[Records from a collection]

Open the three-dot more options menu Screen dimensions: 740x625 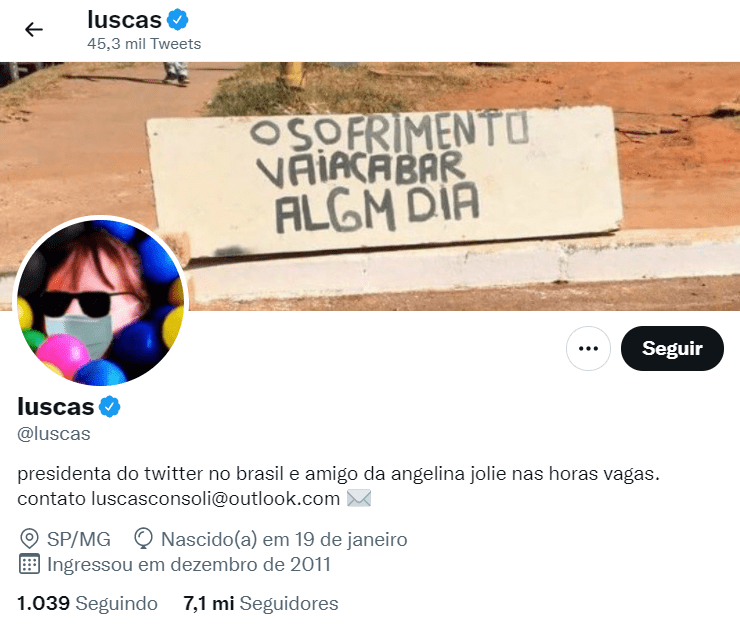point(588,348)
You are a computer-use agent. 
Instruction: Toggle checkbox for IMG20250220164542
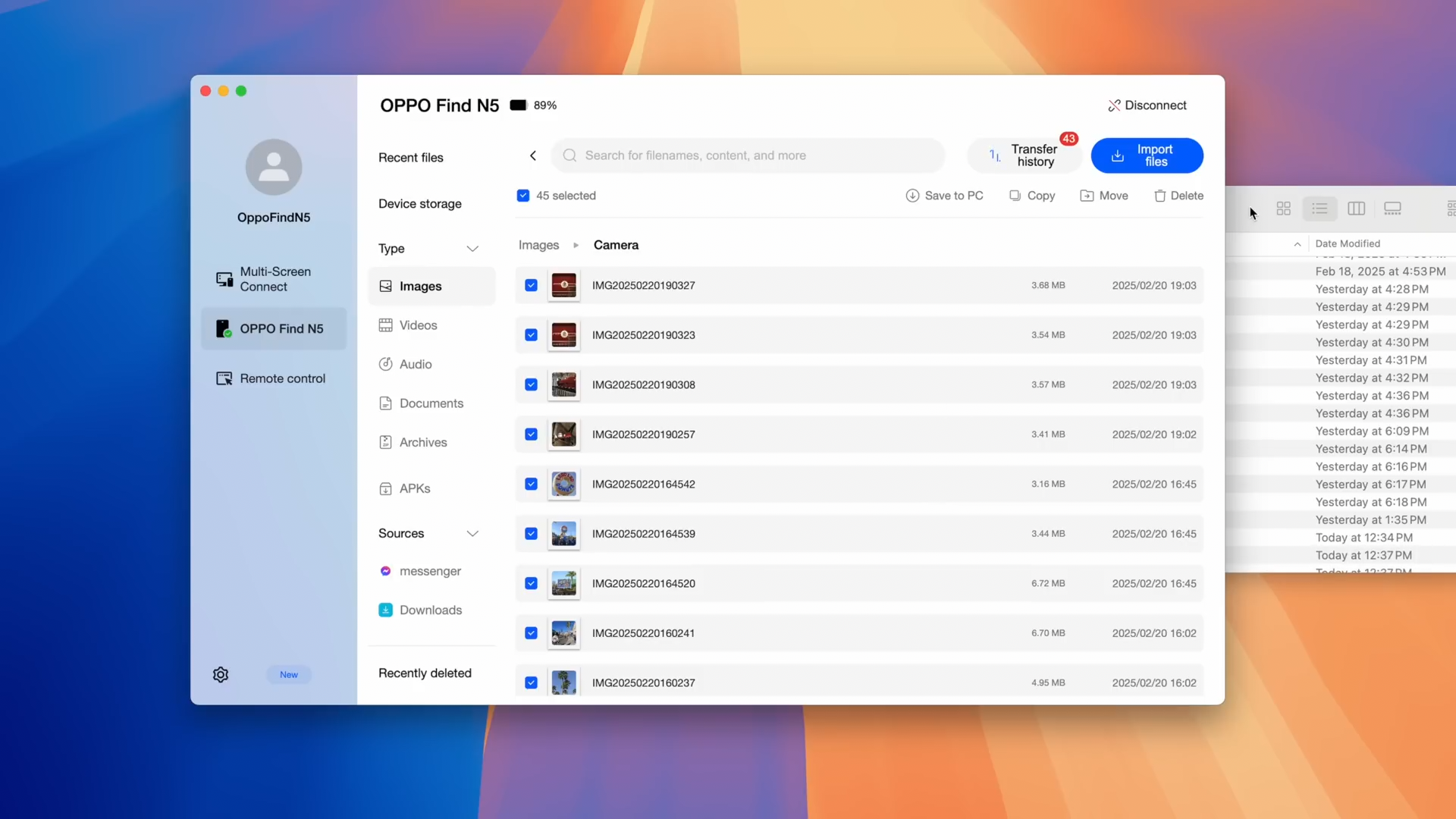(531, 484)
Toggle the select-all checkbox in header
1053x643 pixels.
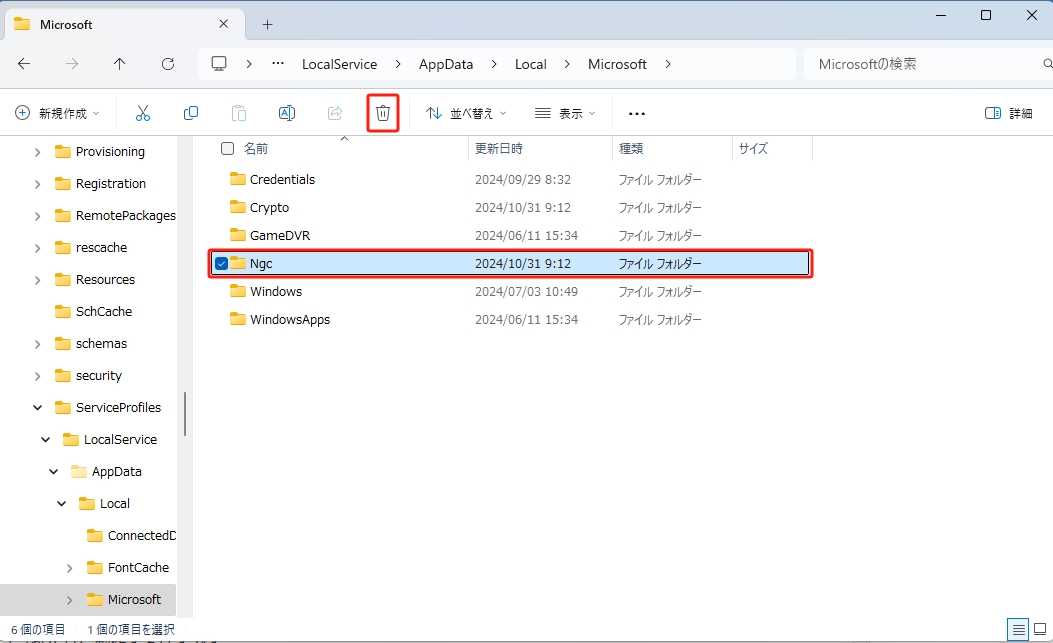point(227,148)
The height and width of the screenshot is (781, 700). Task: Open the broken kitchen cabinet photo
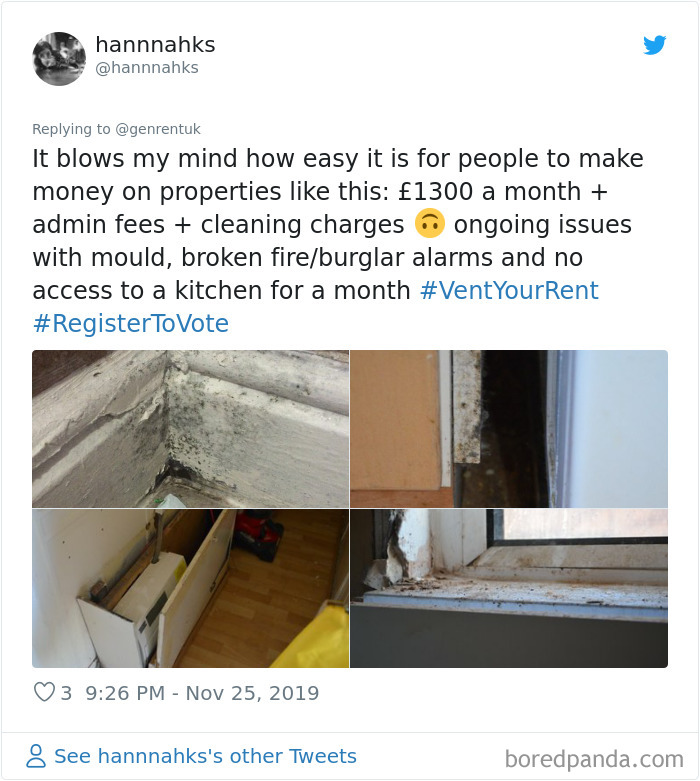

Required action: Start at the line that contains "You are a computer-use agent." and retype every line through the end of the entries above, both ends included. Exclude all pictures.

Answer section:
You are a computer-use agent. 
Instruction: Toggle checkbox for IMG20250220164542
(531, 484)
Toggle the select-all checkbox in header
1053x643 pixels.
point(227,148)
The height and width of the screenshot is (781, 700). Task: Open the broken kitchen cabinet photo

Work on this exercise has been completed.